Fat loss has quite a few steps to it, but don’t get the most important one confused:

Eat.

What’s in a Gram?

Our theme this week: Not all calories are created equal. To show exactly what that means, consider this breakdown on what a gram of each macronutrient brings to the table, calorie-wise.

Protein = 4 calories

Carbohydrate = 4 calories

Alcohol = 7 calories

Fat = 9 calories

When talking calories, it’s important to always remember what exactly it is – it’s a unit of energy. Consuming calories is consuming energy, meant to be used, and if it’s not used, it’s stored. So, with that in mind, how can you use that information to affect your everyday eating habits? First off, let’s start with protein — it is by far the efficient macronutrient here, because of what it provides at such a low caloric cost. If you’re eating to gain muscle, you should be around 1 gram per pound of your own body weight.  So if you’re a 180-pound man, that’s about 180 grams of protein a day. That is 720 calories, just in protein — obviously, then, that standard 2,0o0-calorie diet isn’t for muscle-builders.

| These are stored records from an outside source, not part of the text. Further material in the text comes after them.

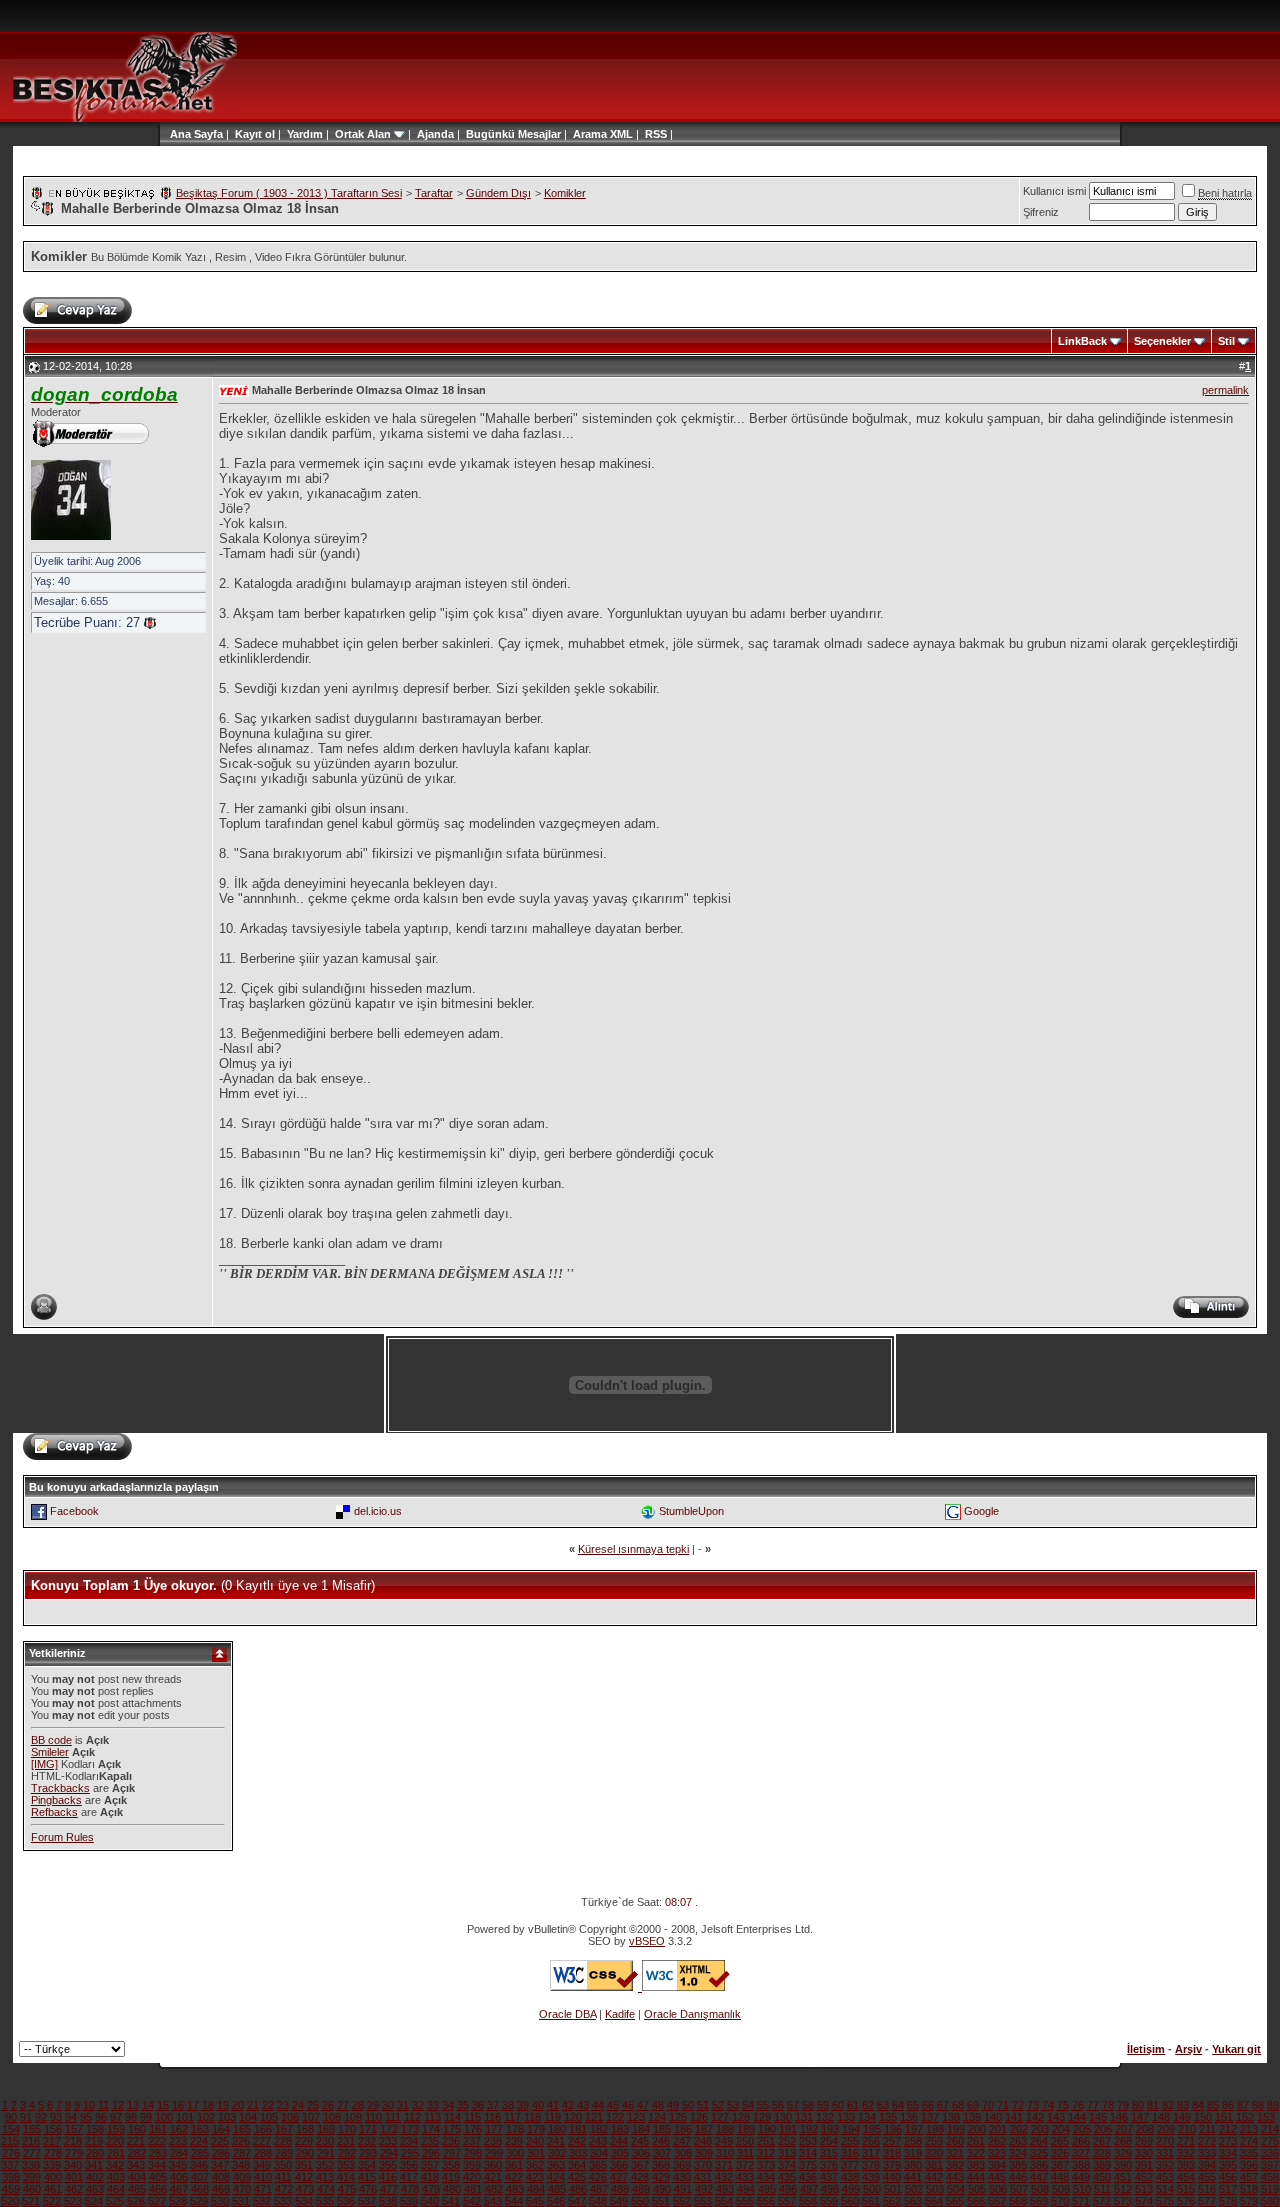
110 (373, 2117)
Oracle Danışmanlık (692, 2014)
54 (748, 2105)
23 (283, 2105)
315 (829, 2153)
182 (599, 2129)
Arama (590, 134)
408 (221, 2177)
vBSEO (647, 1941)
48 (658, 2105)
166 (263, 2129)
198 (935, 2129)
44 (598, 2105)
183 (620, 2129)
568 (1018, 2201)
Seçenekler (1162, 341)
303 (578, 2153)
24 (298, 2105)
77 (1093, 2105)
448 (1060, 2177)
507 (1019, 2189)
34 (448, 2105)
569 (1039, 2201)
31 (403, 2105)
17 (193, 2105)
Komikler (565, 193)
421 (493, 2177)
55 (763, 2105)
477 (389, 2189)
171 (368, 2129)
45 (613, 2105)
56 (778, 2105)
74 (1048, 2105)
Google (981, 1511)
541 (451, 2201)
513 (1144, 2189)
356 (409, 2165)
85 (1213, 2105)
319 (913, 2153)
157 (74, 2129)
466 (158, 2189)
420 (472, 2177)
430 (682, 2177)
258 (913, 2141)
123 (636, 2117)
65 (913, 2105)
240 (535, 2141)
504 (956, 2189)
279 (74, 2153)
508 (1040, 2189)
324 (1018, 2153)
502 (914, 2189)
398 (11, 2177)
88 (1258, 2105)
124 (657, 2117)
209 (1166, 2129)
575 (1165, 2201)
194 (851, 2129)
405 (158, 2177)
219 (94, 2141)
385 (1018, 2165)
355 (388, 2165)
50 (688, 2105)
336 (1270, 2153)
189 (746, 2129)
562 (892, 2201)
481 (473, 2189)
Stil (1226, 341)
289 (284, 2153)
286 (221, 2153)
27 (343, 2105)
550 (640, 2201)
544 (514, 2201)
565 (955, 2201)
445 (997, 2177)
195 (872, 2129)
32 (418, 2105)
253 (808, 2141)
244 (619, 2141)
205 (1082, 2129)
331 (1165, 2153)
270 (1165, 2141)
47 (643, 2105)
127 (720, 2117)
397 (1270, 2165)
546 (556, 2201)
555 (745, 2201)
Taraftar (434, 193)
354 (367, 2165)
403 (116, 2177)
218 (73, 2141)
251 (766, 2141)
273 (1228, 2141)
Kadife (620, 2014)
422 (514, 2177)
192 (809, 2129)
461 (53, 2189)
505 (977, 2189)
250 (745, 2141)
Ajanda (435, 134)
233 (388, 2141)
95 (86, 2117)
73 (1033, 2105)
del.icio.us (378, 1511)
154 (11, 2129)
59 (823, 2105)
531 (241, 2201)
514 (1165, 2189)
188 (725, 2129)
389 (1102, 2165)
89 (1273, 2105)
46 (628, 2105)
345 (178, 2165)
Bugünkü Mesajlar (513, 134)
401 (74, 2177)
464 (116, 2189)
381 (934, 2165)
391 (1144, 2165)
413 (325, 2177)
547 (577, 2201)
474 (326, 2189)
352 (325, 2165)
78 (1108, 2105)
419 (451, 2177)
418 (430, 2177)
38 (508, 2105)
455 (1207, 2177)
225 (220, 2141)
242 (577, 2141)
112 (412, 2117)
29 (373, 2105)
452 (1144, 2177)
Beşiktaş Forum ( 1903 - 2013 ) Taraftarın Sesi (289, 193)
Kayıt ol (255, 134)
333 (1207, 2153)
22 (268, 2105)
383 (976, 2165)
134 (867, 2117)
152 (1245, 2117)
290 (305, 2153)
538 (388, 2201)
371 (724, 2165)
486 (578, 2189)
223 (178, 2141)
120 (573, 2117)
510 (1082, 2189)
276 (11, 2153)
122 (615, 2117)
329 (1123, 2153)
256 (871, 2141)
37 (493, 2105)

This should signify how important it is to keep alcohol consumption within reason. Your body will use carbs and fats, as long as you aren’t overindulging on them — carbs are fast, quickly used energy and fats help keep you feeling full (though, at 9 calories per gram, you can see that this is a lot of excess energy to be consuming). Alcohol, on the other hand, is ahefty  price (7 calories per gram) to pay for something that actually inhibits your metabolism’s ability to process calories in the first place. Alcohol weight is MUCH different from the weight you’ll gain by adding healthy fats and proteins to your diet!